[Data items]
START

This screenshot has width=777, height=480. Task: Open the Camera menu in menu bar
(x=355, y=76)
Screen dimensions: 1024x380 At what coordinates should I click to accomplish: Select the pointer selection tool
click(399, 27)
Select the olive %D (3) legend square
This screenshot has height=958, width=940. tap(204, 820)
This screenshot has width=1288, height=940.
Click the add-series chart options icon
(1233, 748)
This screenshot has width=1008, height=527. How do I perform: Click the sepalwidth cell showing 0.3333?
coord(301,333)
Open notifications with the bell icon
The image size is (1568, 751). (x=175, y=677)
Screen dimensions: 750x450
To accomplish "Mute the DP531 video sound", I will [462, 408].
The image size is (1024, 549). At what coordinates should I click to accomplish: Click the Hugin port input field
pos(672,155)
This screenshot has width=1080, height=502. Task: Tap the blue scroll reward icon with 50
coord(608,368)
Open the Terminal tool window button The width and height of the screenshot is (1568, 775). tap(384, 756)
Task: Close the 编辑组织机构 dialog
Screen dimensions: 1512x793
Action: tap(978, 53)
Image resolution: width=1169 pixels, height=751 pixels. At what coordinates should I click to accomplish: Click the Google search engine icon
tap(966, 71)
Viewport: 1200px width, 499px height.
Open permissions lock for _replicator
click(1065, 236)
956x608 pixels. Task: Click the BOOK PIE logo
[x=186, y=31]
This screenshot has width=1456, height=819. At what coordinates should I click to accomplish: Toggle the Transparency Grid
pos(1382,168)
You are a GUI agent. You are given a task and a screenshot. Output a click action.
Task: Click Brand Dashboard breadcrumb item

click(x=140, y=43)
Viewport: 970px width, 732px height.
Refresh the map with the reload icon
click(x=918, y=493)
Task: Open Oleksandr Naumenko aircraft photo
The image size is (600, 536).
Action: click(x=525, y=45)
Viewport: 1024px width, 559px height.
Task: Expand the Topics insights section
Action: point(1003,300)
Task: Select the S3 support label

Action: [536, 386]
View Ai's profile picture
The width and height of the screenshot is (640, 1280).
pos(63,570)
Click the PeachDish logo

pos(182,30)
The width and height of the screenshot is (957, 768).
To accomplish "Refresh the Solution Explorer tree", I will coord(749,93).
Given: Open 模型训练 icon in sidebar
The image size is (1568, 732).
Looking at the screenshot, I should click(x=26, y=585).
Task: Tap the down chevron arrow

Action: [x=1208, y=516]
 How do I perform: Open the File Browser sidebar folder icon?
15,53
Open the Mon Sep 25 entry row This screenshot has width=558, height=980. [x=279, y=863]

END

Problem details: Repeat every row above word for word, without changing anything.

Task response:
This screenshot has width=777, height=480. Task: Open the Camera menu in menu bar
(x=355, y=76)
Screen dimensions: 1024x380 At what coordinates should I click to accomplish: Select the pointer selection tool
click(399, 27)
Select the olive %D (3) legend square
This screenshot has height=958, width=940. tap(204, 820)
This screenshot has width=1288, height=940.
Click the add-series chart options icon
(1233, 748)
This screenshot has width=1008, height=527. How do I perform: Click the sepalwidth cell showing 0.3333?
coord(301,333)
Open notifications with the bell icon
The image size is (1568, 751). (x=175, y=677)
Screen dimensions: 750x450
To accomplish "Mute the DP531 video sound", I will [462, 408].
The image size is (1024, 549). At what coordinates should I click to accomplish: Click the Hugin port input field
pos(672,155)
This screenshot has width=1080, height=502. Task: Tap the blue scroll reward icon with 50
coord(608,368)
Open the Terminal tool window button The width and height of the screenshot is (1568, 775). tap(384, 756)
Task: Close the 编辑组织机构 dialog
Screen dimensions: 1512x793
Action: tap(978, 53)
Image resolution: width=1169 pixels, height=751 pixels. At what coordinates should I click to accomplish: Click the Google search engine icon
tap(966, 71)
Viewport: 1200px width, 499px height.
Open permissions lock for _replicator
click(1065, 236)
956x608 pixels. Task: Click the BOOK PIE logo
[x=186, y=31]
This screenshot has width=1456, height=819. At what coordinates should I click to accomplish: Toggle the Transparency Grid
pos(1382,168)
You are a GUI agent. You are given a task and a screenshot. Output a click action.
Task: Click Brand Dashboard breadcrumb item

click(x=140, y=43)
Viewport: 970px width, 732px height.
Refresh the map with the reload icon
click(x=918, y=493)
Task: Open Oleksandr Naumenko aircraft photo
The image size is (600, 536).
Action: click(x=525, y=45)
Viewport: 1024px width, 559px height.
Task: Expand the Topics insights section
Action: point(1003,300)
Task: Select the S3 support label

Action: [536, 386]
View Ai's profile picture
The width and height of the screenshot is (640, 1280).
pos(63,570)
Click the PeachDish logo

pos(182,30)
The width and height of the screenshot is (957, 768).
To accomplish "Refresh the Solution Explorer tree", I will coord(749,93).
Given: Open 模型训练 icon in sidebar
The image size is (1568, 732).
Looking at the screenshot, I should click(x=26, y=585).
Task: Tap the down chevron arrow

Action: [x=1208, y=516]
 How do I perform: Open the File Browser sidebar folder icon?
15,53
Open the Mon Sep 25 entry row This screenshot has width=558, height=980. [x=279, y=863]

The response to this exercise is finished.